Zur Vermeidung einer Gefährdung der Verbraucher durch mykotoxinbelastete Lebensmittel wurden zwischenzeitlich für folgende Toxine in der Verordnung (EG) 1881/2006 (sowie in der Empfehlung 2013/165/EU zu T-2- und HT-2-Toxin) EU-weit und national in der Kontaminantenverordnung Höchstgehalte festgelegt:

 

•    Aflatoxine B1, B2, G1 und G2
•    Aflatoxin M1
•    Ochratoxin A (OTA)
•    Patulin
•    Deoxynivalenol (DON)
•    Zearalenon
•    Fumonisine B1 und B2
•    T-2- und HT-2-Toxin
•    Citrinin
•    Mutterkornsklerotien

 
 

Für weitere Mykotoxine sind Höchstgehaltsregelungen in Vorbereitung. In vielen Fällen sind die EU-Mitgliedstaaten aufgefordert, Daten über das Vorkommen dieser Mykotoxine in Lebensmitteln zu liefern, um eine Expositionsabschätzung für den Verbraucher durchführen zu können:

 

•    Ergotalkaloide
•    Alternaria-Toxine (5 Toxine)
•    Beauvericin
•    Enniatine A, A1, B und B1



 

Probenahme und Analytik von Mykotoxinen

Schimmelpilze breiten sich in verschiedenen Lebensmitteln meist sehr ungleichmäßig aus. Vor der Untersuchung ist daher ein sehr aufwendiges Probenahmeverfahren erforderlich. Art und Weise der Probenahme sind in der Verordnung (EG) 401/2006 geregelt. Die zu erhebenden Probenmengen betragen bis zu 20 kg pro Charge in einem Betrieb.

 

Diese erhobene Probenmenge wird im Labor zerkleinert und homogenisiert.
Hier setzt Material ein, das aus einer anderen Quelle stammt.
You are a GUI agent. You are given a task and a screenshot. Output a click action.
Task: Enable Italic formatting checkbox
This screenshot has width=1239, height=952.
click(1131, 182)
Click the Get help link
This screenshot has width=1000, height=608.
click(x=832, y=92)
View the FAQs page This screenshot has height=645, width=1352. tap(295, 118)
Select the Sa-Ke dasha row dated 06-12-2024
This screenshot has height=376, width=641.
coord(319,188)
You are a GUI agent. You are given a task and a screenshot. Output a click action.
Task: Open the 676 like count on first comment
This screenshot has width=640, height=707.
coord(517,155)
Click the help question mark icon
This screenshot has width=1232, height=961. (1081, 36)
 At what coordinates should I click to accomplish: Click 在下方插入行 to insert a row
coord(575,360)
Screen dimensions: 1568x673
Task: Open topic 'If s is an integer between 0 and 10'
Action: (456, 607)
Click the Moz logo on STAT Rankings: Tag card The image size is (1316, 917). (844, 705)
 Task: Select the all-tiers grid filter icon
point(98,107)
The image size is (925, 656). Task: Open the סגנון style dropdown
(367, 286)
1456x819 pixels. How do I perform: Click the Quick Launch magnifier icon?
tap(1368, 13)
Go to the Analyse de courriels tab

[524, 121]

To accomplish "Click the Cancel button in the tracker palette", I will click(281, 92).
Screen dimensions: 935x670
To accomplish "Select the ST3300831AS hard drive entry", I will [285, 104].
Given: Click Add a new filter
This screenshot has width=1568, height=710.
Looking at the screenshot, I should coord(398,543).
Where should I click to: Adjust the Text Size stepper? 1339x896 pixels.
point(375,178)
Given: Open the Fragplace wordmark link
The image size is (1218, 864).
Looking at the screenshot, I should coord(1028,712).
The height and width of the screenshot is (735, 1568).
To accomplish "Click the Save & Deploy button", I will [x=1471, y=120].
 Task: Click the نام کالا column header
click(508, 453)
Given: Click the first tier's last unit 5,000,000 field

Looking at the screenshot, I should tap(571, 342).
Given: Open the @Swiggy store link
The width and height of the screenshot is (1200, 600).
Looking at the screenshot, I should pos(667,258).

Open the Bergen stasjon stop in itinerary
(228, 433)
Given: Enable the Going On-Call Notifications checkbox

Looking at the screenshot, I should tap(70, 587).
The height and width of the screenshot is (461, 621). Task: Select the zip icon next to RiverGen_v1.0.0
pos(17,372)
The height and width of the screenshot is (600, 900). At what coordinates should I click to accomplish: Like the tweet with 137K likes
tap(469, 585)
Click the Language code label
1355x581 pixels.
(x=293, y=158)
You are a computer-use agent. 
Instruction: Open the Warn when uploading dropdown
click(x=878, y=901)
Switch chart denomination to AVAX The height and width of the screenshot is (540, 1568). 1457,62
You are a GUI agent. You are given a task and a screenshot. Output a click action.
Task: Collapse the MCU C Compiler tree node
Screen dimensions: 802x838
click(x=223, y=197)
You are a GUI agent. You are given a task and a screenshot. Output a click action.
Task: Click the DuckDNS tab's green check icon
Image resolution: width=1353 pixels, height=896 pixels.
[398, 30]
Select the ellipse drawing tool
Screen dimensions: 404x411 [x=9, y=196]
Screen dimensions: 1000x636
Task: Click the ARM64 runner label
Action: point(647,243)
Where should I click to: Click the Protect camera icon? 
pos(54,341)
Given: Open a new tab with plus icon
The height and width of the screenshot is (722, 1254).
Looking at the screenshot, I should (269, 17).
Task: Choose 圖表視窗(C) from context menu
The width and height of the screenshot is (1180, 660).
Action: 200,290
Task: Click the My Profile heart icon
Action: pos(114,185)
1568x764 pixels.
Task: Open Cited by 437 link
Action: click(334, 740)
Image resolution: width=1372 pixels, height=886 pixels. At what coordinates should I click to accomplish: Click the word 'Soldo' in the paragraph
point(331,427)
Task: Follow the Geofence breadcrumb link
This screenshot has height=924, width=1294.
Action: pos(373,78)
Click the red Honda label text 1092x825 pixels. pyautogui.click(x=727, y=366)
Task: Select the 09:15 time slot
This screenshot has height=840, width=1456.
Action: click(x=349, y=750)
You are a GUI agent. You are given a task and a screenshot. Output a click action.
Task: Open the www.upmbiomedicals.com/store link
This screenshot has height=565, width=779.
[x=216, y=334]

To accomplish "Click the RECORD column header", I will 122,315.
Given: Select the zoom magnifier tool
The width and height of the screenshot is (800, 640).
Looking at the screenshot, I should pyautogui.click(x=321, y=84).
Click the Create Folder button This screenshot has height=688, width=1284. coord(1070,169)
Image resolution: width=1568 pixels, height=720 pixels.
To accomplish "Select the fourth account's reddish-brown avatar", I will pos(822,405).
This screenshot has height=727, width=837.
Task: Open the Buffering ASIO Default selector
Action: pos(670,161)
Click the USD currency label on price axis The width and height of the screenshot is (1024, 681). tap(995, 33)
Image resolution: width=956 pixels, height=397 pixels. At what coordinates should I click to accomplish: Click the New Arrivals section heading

Für die Analyse werden schließlich je nach Untersuchungsziel zwischen 2 g und 20 g des Homogenisats eingesetzt.    

 

Für die Untersuchung auf Mykotoxine sind hochempfindliche Untersuchungsverfahren erforderlich. Immer mehr halten sogenannte Multimethoden Einzug, mit denen in einem Analysengang mehrere Mykotoxine parallel bestimmt werden können. Hierdurch ist es am CVUA Sigmaringen möglich, Lebensmittel auf alle oben genannten Toxine zu untersuchen. Die Identifizierung und Quantifizierung der Mykotoxine erfolgt mittels Hochdruckflüssigkeitschromatographie (HPLC) und je nach Toxin und Methode mit einem Fluoreszenzdetektor (FLD) oder über massenspektrometrische Detektion (MS/MS).